History
In the summer of 1886, a group of active, local yachtsmen formed the Fishers Island Yacht Club – one of the oldest yacht clubs in New England, if not the whole United States – to provide a haven for robust intellectual discussion about the sea and the camaraderie that spawns from it. Over the years, its membership has acted as pillars of the civic community, fought in several wars and helped the island recover from the occasionally devastating hurricanes that the Island is vulnerable to. All without losing sight of the coda that brought those first local yachtsmen together: the love of sea wind and spray, the rush of the starting gun and the blissful feeling that comes from untethering oneself from land and escaping out into the sound powered by wind, engine or oar. Almost 135 years later, the FIYC has grown into an internationally renowned club for leisure sailors and racers alike.
The original Fishers Island Yacht club was founded in Hay Harbor in 1886. In 1928, the club moved down the road to West Harbor to slightly south of the same location as it is now, though the marina has expanded from its original solitary dock jutting out into West Harbor to encompass fewer than a dozen rows of slips.
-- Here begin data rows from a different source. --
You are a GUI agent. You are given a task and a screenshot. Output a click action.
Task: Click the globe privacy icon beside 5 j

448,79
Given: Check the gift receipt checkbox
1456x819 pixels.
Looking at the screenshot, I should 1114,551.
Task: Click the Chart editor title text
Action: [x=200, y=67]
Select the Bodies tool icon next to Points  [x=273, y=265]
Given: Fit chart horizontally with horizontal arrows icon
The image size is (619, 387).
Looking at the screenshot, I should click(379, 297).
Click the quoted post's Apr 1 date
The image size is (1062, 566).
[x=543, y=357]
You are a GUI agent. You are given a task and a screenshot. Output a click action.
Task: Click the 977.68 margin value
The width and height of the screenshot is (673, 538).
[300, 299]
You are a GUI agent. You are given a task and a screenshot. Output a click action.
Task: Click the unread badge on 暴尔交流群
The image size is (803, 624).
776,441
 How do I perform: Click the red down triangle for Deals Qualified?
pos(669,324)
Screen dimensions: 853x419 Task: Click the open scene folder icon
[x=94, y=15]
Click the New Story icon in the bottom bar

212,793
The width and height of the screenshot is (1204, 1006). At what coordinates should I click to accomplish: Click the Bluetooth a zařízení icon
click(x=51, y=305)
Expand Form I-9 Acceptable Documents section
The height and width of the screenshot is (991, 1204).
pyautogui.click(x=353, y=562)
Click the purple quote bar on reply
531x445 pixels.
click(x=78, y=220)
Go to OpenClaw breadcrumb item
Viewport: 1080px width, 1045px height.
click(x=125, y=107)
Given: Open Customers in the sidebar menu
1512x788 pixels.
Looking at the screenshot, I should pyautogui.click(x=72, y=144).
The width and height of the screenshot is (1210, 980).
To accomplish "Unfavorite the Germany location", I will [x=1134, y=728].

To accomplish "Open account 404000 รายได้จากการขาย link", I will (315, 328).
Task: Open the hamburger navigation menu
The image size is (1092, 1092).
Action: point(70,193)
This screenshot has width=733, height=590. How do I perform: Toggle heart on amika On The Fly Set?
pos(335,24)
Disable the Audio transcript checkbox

The Annex building was the first clubhouse, built in 1867 as a horse barn for the Fox Family. During the 2017/2018 renovation, Lincoln White and Brian Faulkner found several of the original beams with measurements and messages written by the original carpenters just under the more recent sheathing. Though the view from the yacht club changed slightly over the years, the conversations, laughs and friendships found therein are probably almost identical to the ones the club’s first founders enjoyed so many years ago.